As one of the first Arab films to directly address the Palestinian question, Al-Makhdu'un [The Dupes] (1972) by Syrian director Tewfik Saleh provides a nuanced exploration of the complex cultural and political issues that arose from the 1948 Palestine war. Saleh’s subtle approach allows for ambiguity and doubt, challenging the binary and oversimplified perspective through which the West tends to frame developments in the Middle East. The film’s criticism is directed not so much at the Zionist movement, but rather at the behaviour of the Arab world towards the struggle of the Palestinian people, which led to its censorship in several countries.
The political dimension of Total Recall (1990) is less obvious. Hiding behind a thick layer of Hollywood entertainment, lodged in the corners of the narrative, and stitched together by Schwarzenegger’s one-liners lies a reflection on colonialism and tyrannical governance. Although it is set in a dystopic future in the year 2084, the plot about a colonial regime justifying the killing of oppressed civilians as a way of “[restoring] order with minimal use of force” deeply resonates with the present. Dutch director Paul Verhoeven masterfully bends the conventions of sci-fi, deliberately activating their satirical potential without flooding them with irony.

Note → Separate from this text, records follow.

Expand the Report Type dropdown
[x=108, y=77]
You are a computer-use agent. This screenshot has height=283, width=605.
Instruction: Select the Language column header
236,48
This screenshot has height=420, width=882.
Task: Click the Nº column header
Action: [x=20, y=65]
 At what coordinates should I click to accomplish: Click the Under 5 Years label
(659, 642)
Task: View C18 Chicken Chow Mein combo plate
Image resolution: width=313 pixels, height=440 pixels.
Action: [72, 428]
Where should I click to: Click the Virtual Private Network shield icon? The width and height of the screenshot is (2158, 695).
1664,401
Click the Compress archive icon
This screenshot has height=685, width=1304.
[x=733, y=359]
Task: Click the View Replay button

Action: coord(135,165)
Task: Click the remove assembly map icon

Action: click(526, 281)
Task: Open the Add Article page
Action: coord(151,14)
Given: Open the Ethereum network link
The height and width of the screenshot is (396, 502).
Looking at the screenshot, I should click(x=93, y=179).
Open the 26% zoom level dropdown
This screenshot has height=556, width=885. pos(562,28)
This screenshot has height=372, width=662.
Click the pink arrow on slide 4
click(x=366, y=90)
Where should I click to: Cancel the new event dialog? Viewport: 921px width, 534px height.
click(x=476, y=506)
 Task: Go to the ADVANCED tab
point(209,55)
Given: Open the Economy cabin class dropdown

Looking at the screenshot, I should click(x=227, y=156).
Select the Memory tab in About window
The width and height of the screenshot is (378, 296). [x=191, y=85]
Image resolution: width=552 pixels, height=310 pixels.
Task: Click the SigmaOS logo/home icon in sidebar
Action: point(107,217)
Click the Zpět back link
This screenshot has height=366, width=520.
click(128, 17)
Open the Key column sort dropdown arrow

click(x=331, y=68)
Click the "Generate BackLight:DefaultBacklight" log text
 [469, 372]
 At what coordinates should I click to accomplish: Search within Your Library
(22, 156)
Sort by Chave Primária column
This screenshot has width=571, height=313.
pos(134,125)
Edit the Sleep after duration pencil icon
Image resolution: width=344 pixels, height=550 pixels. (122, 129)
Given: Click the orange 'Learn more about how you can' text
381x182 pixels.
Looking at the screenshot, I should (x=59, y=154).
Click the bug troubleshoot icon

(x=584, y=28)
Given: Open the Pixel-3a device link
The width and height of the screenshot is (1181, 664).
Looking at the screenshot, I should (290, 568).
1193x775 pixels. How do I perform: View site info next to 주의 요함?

Verhoeven’s compatriot Johan van der Keuken uses documentary strategies instead of fiction to explore social inequality under western capitalism. Het witte kasteel [The White Castle] (1973), the second instalment of van der Keuken’s North-South trilogy, interweaves images of a community center in Ohio, two factories in the Netherlands and a tourist destination in Spain. What binds these places is their close entanglement with the free market economy, which runs through them like a conveyor belt, as van der Keuken puts it. Repeating the same sequences in slightly different ways and combinations, the carrousel-like editing explores every possible connection between the images. The shifting dialectical relationships gradually reveal new meanings that challenge our discursive understanding of reality.